The court issued arrest warrants for al-Bashir in July on three charges of genocide for allegedly masterminding atrocities in his country's Darfur region. He also was charged last year with crimes against humanity in the war-torn region.

Al-Bashir, who was re-elected to a new five-year term earlier this year, refuses to recognize the court's authority and has insisted he will not turn himself in to stand trial.

Sudan's Information Ministry rejected the embezzlement claim and called the court "a wretched political action."

"The allegation of the ICC prosecutor is meant to convince the U.S. administration to support him in propagating this lie which he thought will make the Sudanese people turn against him (al-Bashir)," the ministry said in a statement.

The United Nations estimates 300,000 people have died and 2.7 million have be forced from their homes in Darfur since ethnic African rebels rose up in 2003, accusing Sudan's Arab-dominated central government of neglect and discrimination.

The embezzlement accusations were first reported Saturday by British newspaper The Guardian, based on a diplomatic cable provided by the Wikileaks website.

Citing a "senior US official" in a leaked cable, The Guardian said Moreno Ocampo had suggested revealing the embezzlement allegations as a way of turning the tide of public opinion against al-Bashir.
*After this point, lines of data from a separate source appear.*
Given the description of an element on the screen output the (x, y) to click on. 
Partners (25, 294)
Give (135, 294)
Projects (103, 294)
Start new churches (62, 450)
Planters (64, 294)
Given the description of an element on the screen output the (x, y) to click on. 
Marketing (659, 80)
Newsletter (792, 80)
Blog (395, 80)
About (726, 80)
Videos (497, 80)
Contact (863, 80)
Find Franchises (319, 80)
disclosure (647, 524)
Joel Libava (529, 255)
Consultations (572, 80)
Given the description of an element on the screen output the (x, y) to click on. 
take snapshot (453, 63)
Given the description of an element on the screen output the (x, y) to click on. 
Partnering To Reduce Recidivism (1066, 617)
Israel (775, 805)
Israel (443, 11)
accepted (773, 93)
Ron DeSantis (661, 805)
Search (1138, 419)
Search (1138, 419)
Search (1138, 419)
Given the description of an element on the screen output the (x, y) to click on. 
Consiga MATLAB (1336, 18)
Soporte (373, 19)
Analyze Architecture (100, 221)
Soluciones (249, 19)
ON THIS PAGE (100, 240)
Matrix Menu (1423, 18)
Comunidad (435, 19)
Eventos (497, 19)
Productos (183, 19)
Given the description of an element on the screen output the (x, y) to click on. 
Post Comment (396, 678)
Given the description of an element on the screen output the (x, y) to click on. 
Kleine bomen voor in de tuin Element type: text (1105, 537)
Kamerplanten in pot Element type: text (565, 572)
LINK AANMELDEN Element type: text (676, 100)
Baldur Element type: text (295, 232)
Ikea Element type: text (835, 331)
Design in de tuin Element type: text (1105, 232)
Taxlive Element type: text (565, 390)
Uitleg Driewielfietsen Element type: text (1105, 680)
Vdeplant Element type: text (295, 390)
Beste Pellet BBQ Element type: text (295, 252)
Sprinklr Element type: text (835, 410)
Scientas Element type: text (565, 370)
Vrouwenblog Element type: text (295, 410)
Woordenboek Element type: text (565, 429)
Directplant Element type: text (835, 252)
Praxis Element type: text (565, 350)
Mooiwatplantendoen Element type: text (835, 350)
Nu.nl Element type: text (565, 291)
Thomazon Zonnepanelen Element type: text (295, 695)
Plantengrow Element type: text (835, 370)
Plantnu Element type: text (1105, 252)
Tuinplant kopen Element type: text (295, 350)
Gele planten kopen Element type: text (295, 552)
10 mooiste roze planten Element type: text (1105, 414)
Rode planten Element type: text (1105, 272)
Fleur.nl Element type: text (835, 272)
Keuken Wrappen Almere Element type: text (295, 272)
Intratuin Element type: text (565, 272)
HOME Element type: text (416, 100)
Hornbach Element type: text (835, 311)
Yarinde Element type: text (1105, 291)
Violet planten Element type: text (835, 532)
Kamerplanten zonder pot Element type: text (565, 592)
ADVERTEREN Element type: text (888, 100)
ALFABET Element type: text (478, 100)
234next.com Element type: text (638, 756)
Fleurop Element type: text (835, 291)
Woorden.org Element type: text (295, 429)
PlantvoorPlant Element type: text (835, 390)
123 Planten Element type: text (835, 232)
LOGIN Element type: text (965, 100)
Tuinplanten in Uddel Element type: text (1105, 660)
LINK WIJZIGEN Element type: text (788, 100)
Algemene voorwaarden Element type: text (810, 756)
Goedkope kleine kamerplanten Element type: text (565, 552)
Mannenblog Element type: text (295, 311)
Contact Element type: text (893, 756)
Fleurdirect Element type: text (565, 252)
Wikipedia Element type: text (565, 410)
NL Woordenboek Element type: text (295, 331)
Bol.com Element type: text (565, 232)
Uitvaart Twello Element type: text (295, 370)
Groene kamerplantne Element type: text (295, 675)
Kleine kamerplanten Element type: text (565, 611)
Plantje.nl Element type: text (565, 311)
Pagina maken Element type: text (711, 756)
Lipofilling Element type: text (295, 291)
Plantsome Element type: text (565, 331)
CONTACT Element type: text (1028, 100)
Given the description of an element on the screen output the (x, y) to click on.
The cable said Moreno Ocampo put the amount of stolen funds at $9 billion.

Moreno Ocampo said he could "make no judgment on the authenticity of the alleged US State Department cables."

But he said that if stolen money could be found in al-Bashir accounts it could eventually be paid out to victims of allegedly state-sponsored violence in Darfur if al-Bashir is convicted.

"As part of its mandate, the (prosecutor's) office is investigating money that could belong to President al-Bashir," Moreno Ocampo said. "This money could be used to compensate President Bashir's victims."

Mariam Sadiq, a senior member of the opposition Umma Party in Sudan, called the allegations "disgraceful and sad."

"This is something we knew for ten years when petrodollars were pouring into Sudan but never trickled down to the people of Sudan," she said. "Instead, the Sudanese citizen became poorer and needy."

She said that the theft along with the possible secession of the south following a referendum scheduled for January and the Darfur crisis could mark the end of al-Bashir rule in Sudan.

"These accumulations will end up with a regime change in Sudan and it will have broad and heavy impact on the public since these practices are threatening the existence of Sudan as a nation and a state," Sadiq said.